Bruce Springsteen & The E Street Band: Still One Of The Best In Rock
2024 Top 10 Worldwide Tours
No. 5 Bruce Springsteen & The E Street Band
Gross: $251,296,432
Average Ticket Price: $150.69
Average Tickets Sold Per Show: 37,900
Total Tickets: 1,667,607
Average Gross: $5,711,282
In what amounts to an historic two years of touring, Bruce Springsteen has re-asserted his status as the King of Rock ’n Roll (Touring), putting up the biggest box-office numbers of his career, as well as one of the most successful tours of all time, while blowing away fans and critics with energetic performances around the world.
For 2024, Springsteen and the E Street Band clocked in with over $251 million in sales worldwide, with nearly 1.7 million tickets sold to 44 shows reported to Pollstar. That’s an average gross of just under $6 million per night, with average ticket sales of nearly 38,000 in mostly Euro stadiums. Springsteen’s ticket prices are on the low side for the upper echelon of artists at $150 in American dollars.
This year’s sellouts were a continuation from 2023, where, as the third-highest grossing act in the world for the year, Springsteen sold out arenas and stadiums mostly in North America. For ’24, most of the focus was on Europe and the United Kingdom, where the reception was beyond enthusiastic. Nearly 50 years after he exploded onto the London music scene with a “Born To Run Tour” sellout at the Hammersmith Odeon in 1975,
Springsteen returned for the biggest stand of his 2024 tour a July 25-26 throwdown at London’s Wembley Stadium that took in a whopping $252 million and moved 153,904 tickets. Springsteen also churned massive business in Madrid ($17 million gross/161,379 tickets sold), the Netherlands ($16.3 million/129,962), and Croke Park in Dublin ($12.6 million/78,109). Returning to America in the Fall, the top show stateside for 2024 was in the longtime stronghold of Philadelphia, where two sellouts grossed $13.7 million and moved 40,765 tickets at Citizens Bank Park.
Boss & Co.’s 2024 efforts take the two-year totals to a staggering $605,332,069 gross and over 4 million tickets sold to 113 shows reported, making it one off the highest-grossing tours of all time. The average gross over this two-year period is $5.3 million, from one of the most conservative ticket prices among all superstar artists.
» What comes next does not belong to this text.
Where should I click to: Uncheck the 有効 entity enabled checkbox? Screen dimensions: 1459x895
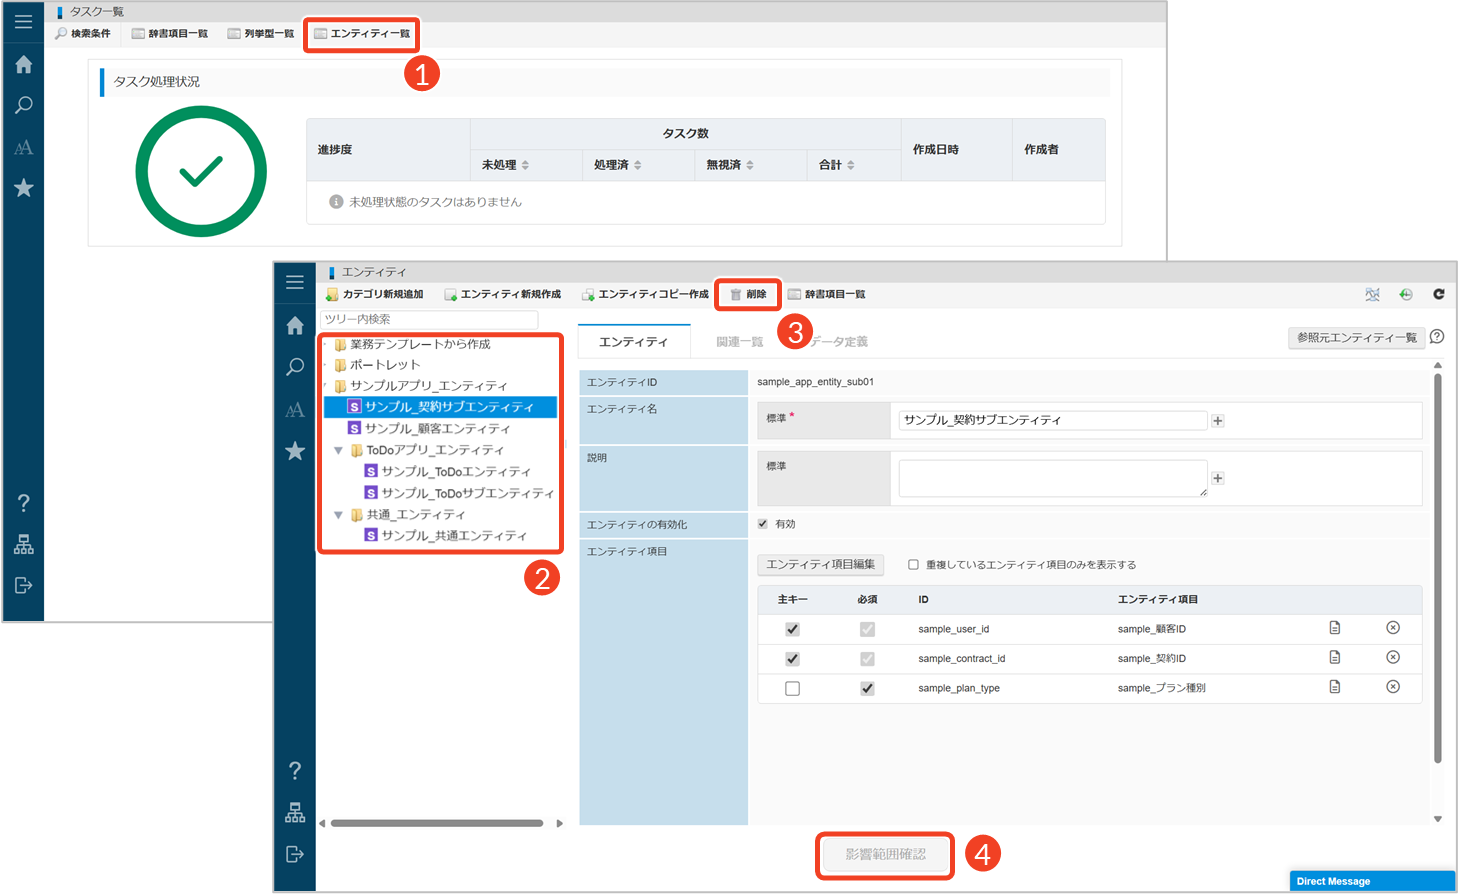763,524
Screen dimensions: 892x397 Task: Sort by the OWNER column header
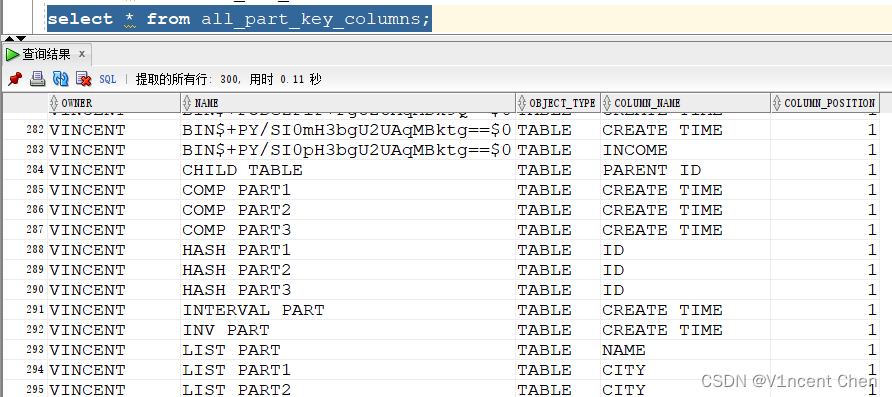pyautogui.click(x=114, y=103)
That total will increase, as a spate of new UK/Euro dates begin next year with a double at Co-Op Live in Manchester, UK, on May 17 and 20. Two shows in Lille, France, along with Marseille, a double in Liverpool, Berlin, Prague, Frankfurt, Gelsenkirchen, Germany, and doubles in Milan and San Sebastian, Spain, wrap up the confirmed dates on this epic run that will so far span three years.
While no official dates have been announced as of yet, a typical world domination game plan forTeam Springsteen could see the tour traveling to Australia/New Zealand, South America, or even Southeast Asia. Clearly, the demand is there, but what’s most important about these shows—and the reason why Springsteen remains one of the most popular live acts in the history of the business—is the high quality of the performances.
“The show itself, his performance capacity, has remained so high, and the level of authenticity is so real,” Jon Laundau, in his 50th year as Springsteen’s manager, told Pollstar earlier this year. “If you want to see live, real live, what you see is what you get, that’s what he does, and the number of people who are still doing that just continues to decline.”
Landau was clear he wasn’t knocking younger performers, nor the impact of technology on live. “I see things all the time I think are fantastic,” he said, “but for us, he has a style, a point of view, and an approach that you’ve got to be there to experience it. There is no substitute. And I can tell you that the same 1,000% that he puts into that you saw the first time you saw him 50 years ago, it’s exactly what he puts into it now. It’s just who he is.
“Bruce’s goal is going out there to do a show you never forget.”